Throughout the listing below, show every line in which "agent" occurs.
· · ·
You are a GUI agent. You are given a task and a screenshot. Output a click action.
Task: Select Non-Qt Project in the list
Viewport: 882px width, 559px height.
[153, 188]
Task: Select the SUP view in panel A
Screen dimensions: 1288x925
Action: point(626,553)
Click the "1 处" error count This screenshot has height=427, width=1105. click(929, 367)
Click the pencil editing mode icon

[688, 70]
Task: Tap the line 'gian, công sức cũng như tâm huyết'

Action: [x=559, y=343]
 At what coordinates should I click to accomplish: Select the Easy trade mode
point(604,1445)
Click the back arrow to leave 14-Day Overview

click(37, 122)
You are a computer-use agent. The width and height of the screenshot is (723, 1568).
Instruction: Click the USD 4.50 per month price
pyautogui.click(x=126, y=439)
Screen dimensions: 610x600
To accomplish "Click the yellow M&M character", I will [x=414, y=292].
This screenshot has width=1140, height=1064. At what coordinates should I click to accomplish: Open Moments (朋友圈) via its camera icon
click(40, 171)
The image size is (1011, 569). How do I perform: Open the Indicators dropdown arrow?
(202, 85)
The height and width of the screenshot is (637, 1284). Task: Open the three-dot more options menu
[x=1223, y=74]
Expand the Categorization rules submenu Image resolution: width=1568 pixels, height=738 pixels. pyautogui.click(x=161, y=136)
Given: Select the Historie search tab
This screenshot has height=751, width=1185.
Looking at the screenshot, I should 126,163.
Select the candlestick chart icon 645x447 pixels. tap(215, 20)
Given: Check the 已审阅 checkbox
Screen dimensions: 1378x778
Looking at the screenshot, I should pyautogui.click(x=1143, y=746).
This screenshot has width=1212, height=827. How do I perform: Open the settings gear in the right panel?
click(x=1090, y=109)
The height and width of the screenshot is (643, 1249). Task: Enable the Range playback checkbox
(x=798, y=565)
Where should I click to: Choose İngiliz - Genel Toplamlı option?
· · ·
- SOLUTION TO THIS PROBLEM
You are a GUI agent. You are given a task and a screenshot. Output a click action.
You are a computer-use agent. The width and height of the screenshot is (723, 1568).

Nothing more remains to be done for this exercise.